* Assignment
Skip every picture, then write out exactly the lines of the listing below from the line that contains "Given: Click the" through the final line.

*****

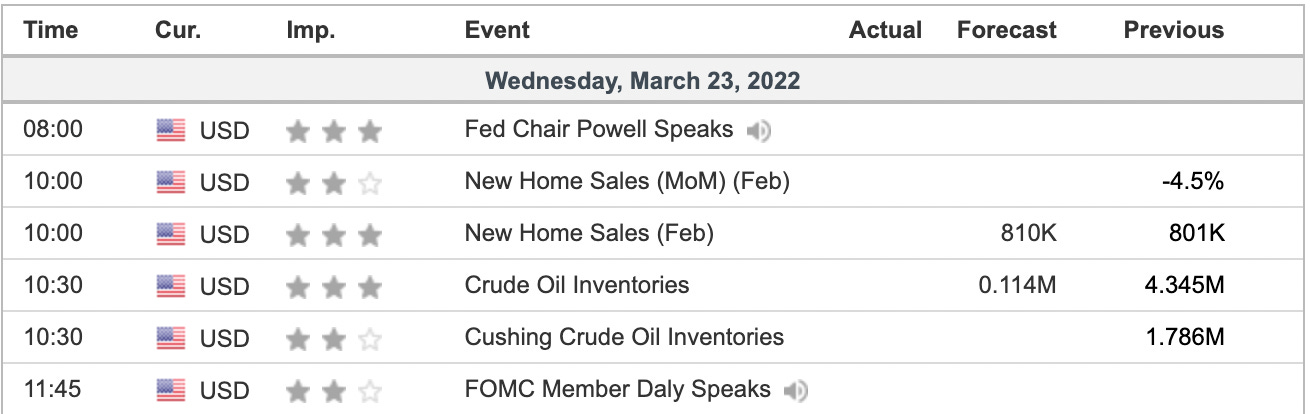Click the Time column header
Image resolution: width=1310 pixels, height=414 pixels.
pyautogui.click(x=51, y=30)
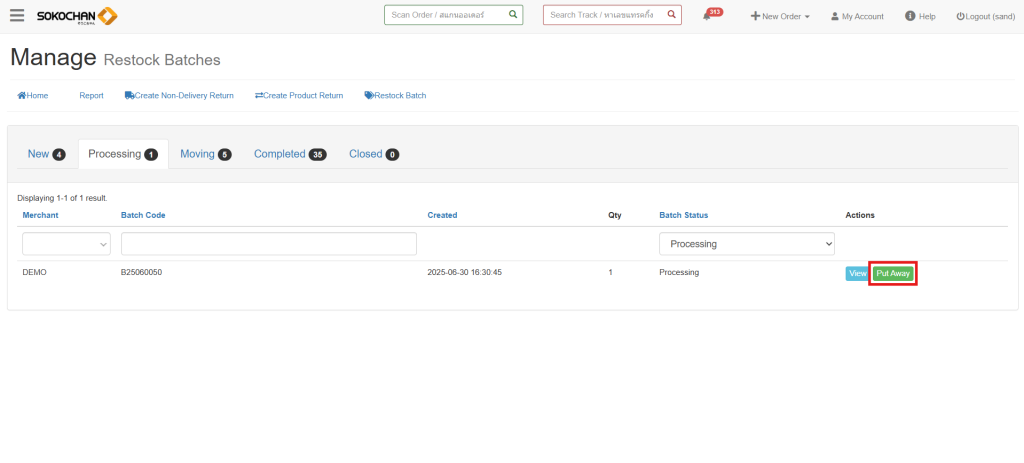1024x463 pixels.
Task: Switch to the Moving tab
Action: coord(205,154)
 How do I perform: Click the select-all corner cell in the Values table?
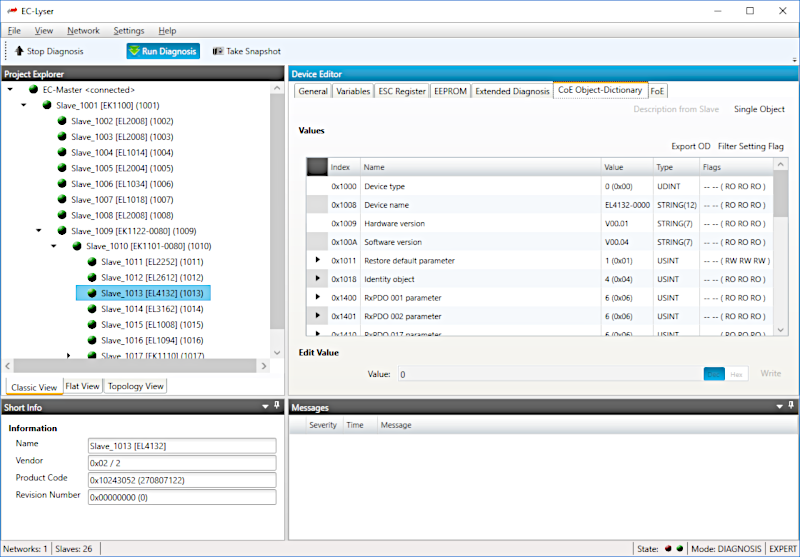click(x=316, y=167)
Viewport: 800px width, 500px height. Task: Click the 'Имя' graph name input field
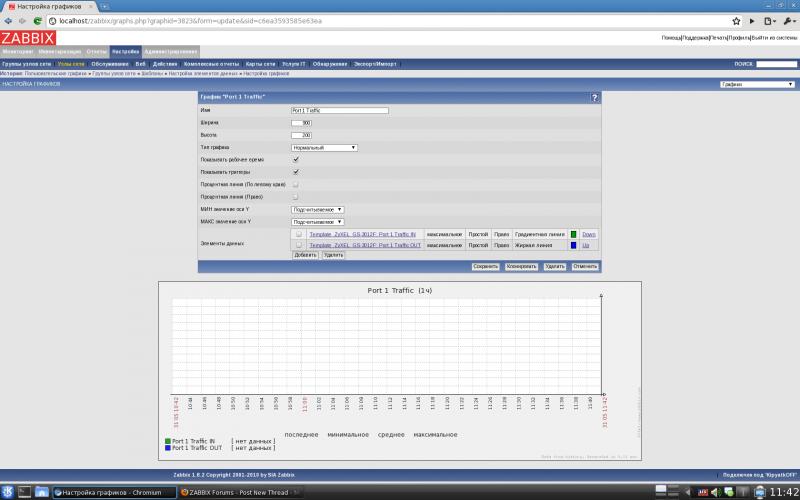339,110
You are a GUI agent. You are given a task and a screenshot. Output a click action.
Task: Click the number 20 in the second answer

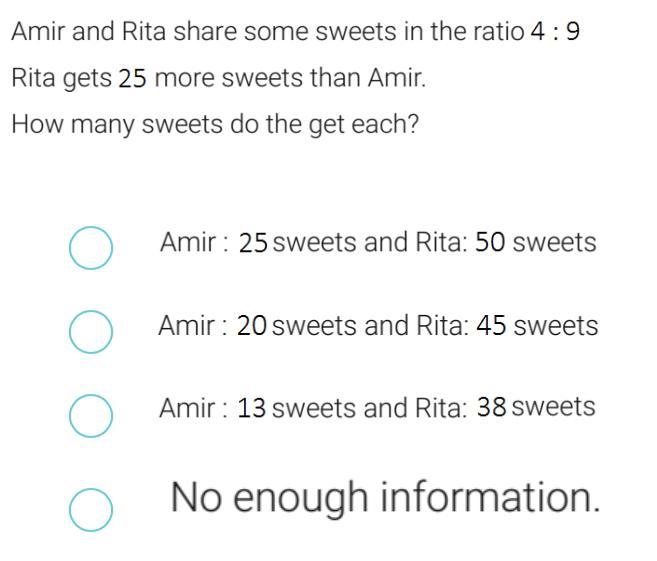point(252,326)
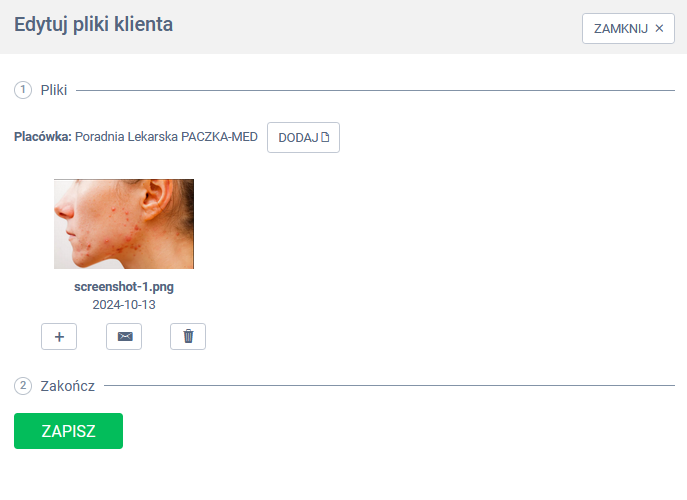The image size is (687, 500).
Task: Select the step 1 circle marker
Action: 23,90
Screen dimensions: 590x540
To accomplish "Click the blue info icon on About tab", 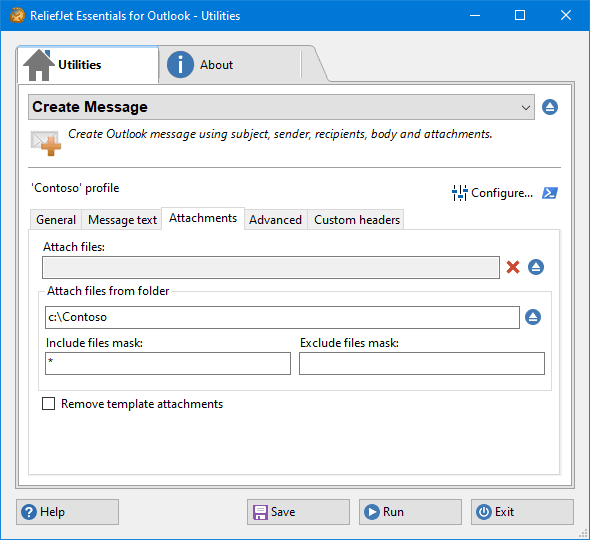I will click(180, 65).
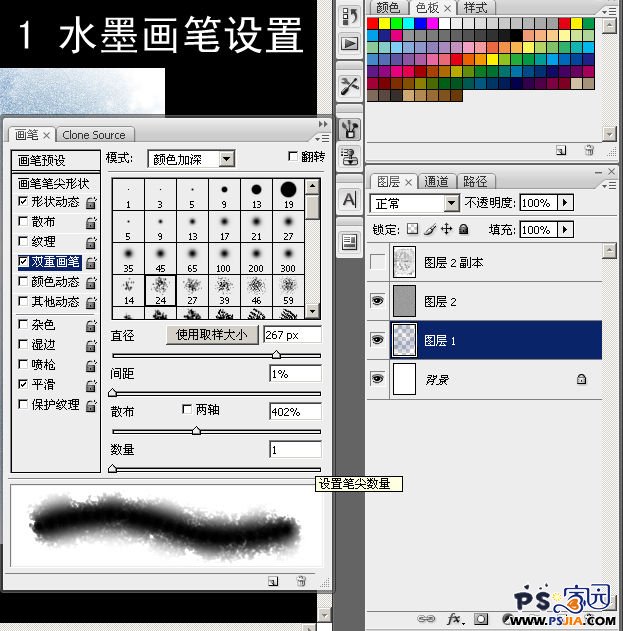Click the lock position move icon
The width and height of the screenshot is (623, 631).
446,229
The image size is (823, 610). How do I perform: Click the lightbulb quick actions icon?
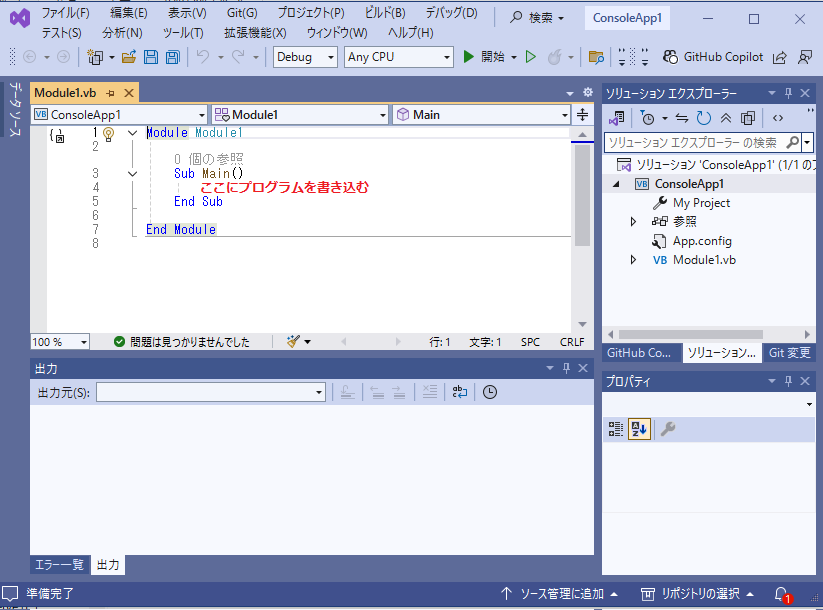110,133
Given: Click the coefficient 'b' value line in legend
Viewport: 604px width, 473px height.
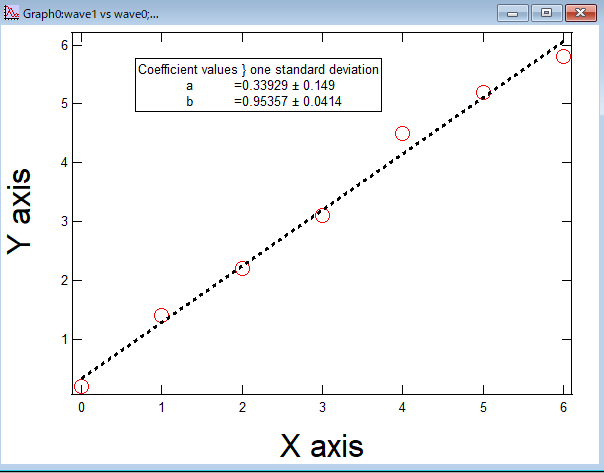Looking at the screenshot, I should coord(257,100).
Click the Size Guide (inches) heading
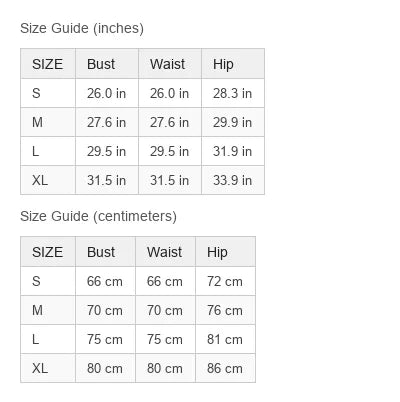Screen dimensions: 400x402 pyautogui.click(x=82, y=28)
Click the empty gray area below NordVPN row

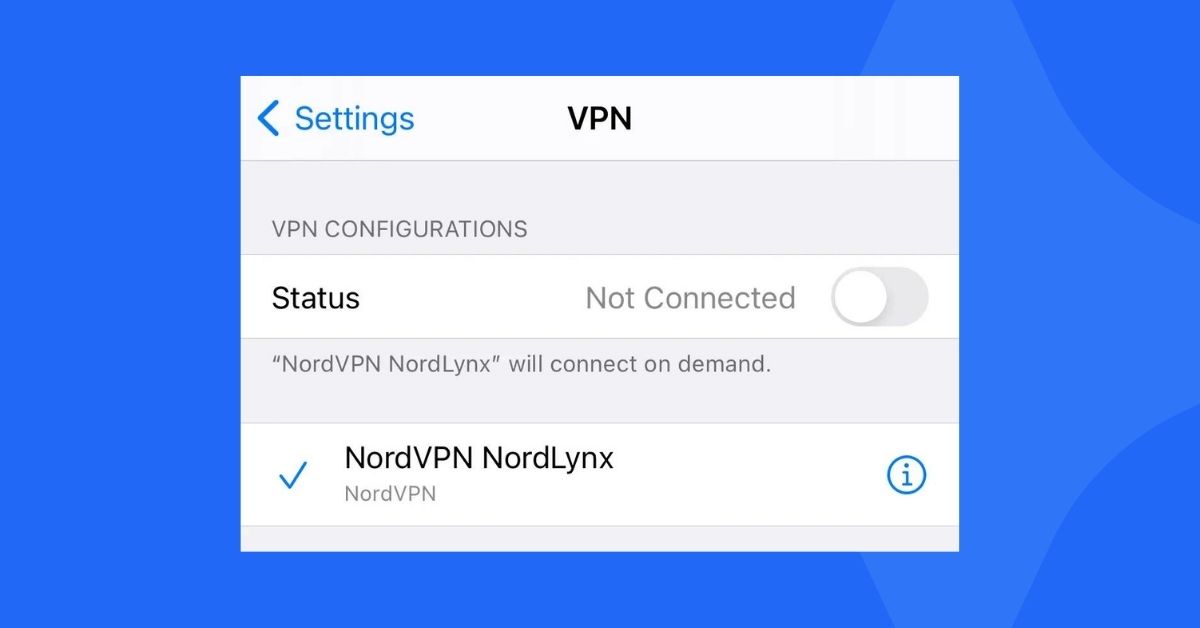point(600,539)
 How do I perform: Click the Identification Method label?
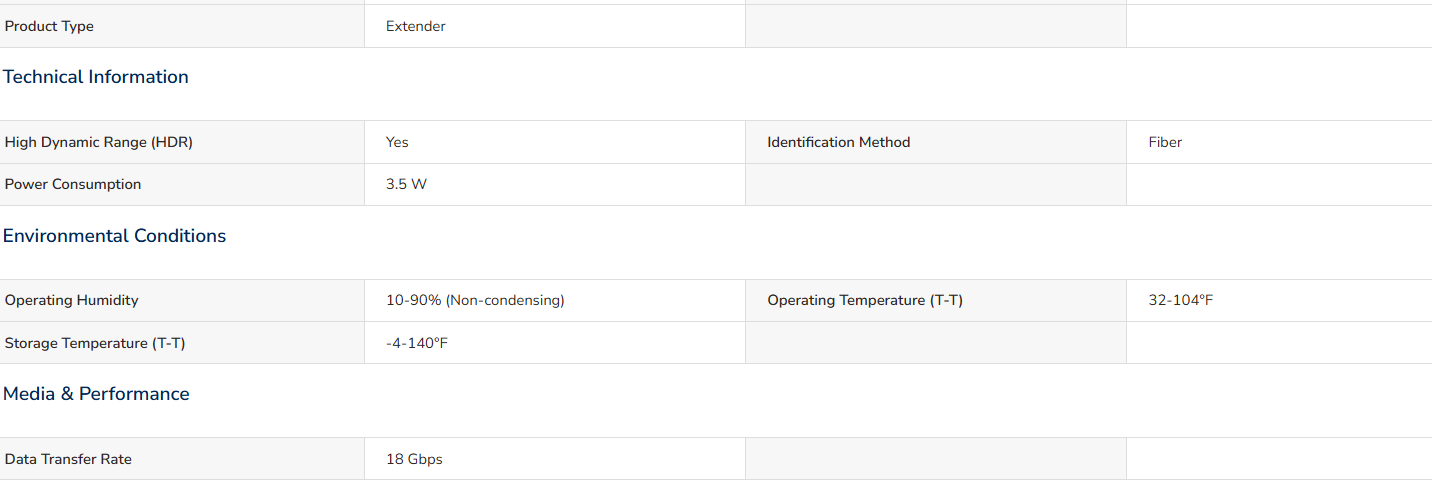[839, 142]
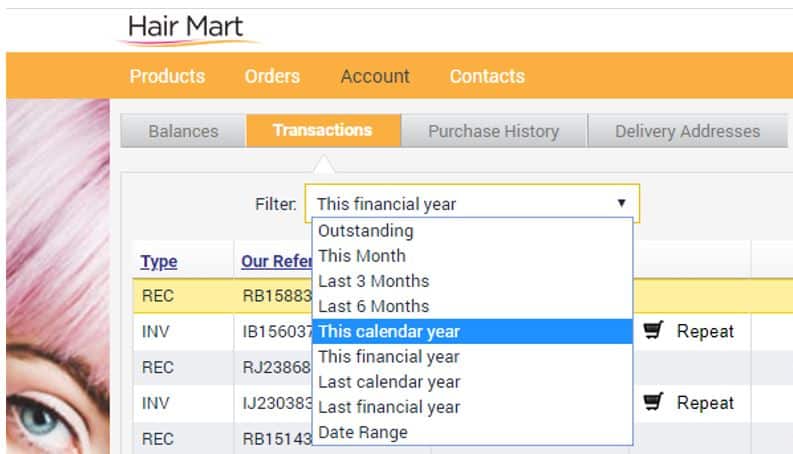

*****

* Exercise output
Given: Click the coefficient 'b' value line in legend
Viewport: 604px width, 473px height.
Looking at the screenshot, I should coord(257,100).
Click the Size Guide (inches) heading
Screen dimensions: 400x402 pyautogui.click(x=82, y=28)
Click the empty gray area below NordVPN row

point(600,539)
 How do I perform: Click the Identification Method label?
[839, 142]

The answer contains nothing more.